Reviews

Orphans (Edinburgh & tour)

Michael Coveney

Michael Coveney

| London's West End |

13 August 2009

Dennis Kelly, the brilliant dramatist almost taking the British
theatre by stealth, has an important new play at the Traverse despite
the familiarity of its themes of incipient incest, racist violence and
parturition (to have, or have not, babies).

You do sometimes wonder whether playwrights inhabit the same world
as us, or a creative limbo where you write plays on the hot topics. But
Kelly is a master of suspense, half-finished sentences that convey full
meaning, buried aggravation and sexual ambiguity. In this play he
sounds more like a Pinter disciple than ever. Roxana Silbert’s
production is two hours of high excitement, needlessly (and somewhat
damagingly), interrupted by an interval.

Helen (Claire-Louise Cordwell) is married to Danny (Jonathan
McGuinness) but closer to her brother Liam (Joe Armstrong), who turns
up covered in blood. The siblings’ parents died in a fire.

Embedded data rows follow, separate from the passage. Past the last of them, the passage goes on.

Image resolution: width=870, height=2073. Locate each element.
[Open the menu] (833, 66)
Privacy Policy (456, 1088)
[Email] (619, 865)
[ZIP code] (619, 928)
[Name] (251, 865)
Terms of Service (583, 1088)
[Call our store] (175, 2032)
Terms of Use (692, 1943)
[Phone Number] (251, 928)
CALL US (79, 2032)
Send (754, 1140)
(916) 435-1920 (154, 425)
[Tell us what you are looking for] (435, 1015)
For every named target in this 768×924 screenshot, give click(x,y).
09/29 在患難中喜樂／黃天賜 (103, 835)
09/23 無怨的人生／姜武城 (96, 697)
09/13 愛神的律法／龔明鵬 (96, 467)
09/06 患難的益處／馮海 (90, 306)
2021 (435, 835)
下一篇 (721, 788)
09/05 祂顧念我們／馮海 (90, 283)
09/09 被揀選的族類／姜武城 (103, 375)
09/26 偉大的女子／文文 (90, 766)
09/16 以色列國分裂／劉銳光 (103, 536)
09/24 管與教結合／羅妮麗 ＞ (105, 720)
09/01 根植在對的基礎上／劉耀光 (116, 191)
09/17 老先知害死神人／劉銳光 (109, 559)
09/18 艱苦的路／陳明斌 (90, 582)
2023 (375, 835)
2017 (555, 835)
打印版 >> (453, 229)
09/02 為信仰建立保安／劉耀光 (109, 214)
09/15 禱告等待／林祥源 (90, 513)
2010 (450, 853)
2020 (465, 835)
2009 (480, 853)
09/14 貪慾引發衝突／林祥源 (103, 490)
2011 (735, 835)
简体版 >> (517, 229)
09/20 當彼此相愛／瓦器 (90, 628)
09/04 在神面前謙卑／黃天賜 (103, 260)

It’s hell out there, and smoke is billowing around the edges of
Garance Marneur’s appropriately banal floral wall-papered grey
interior. A boy has been assaulted, “some Islamic man on his way home”
has run into trouble and Helen and Danny are locking horns over the
next child…

It’s compelling, disturbing stuff, and Kelly doesn’t flinch from
making his characters thoroughly dislikeable. The show’s a notable
collaboration between the Traverse, Birmingham Rep and Paines Plough.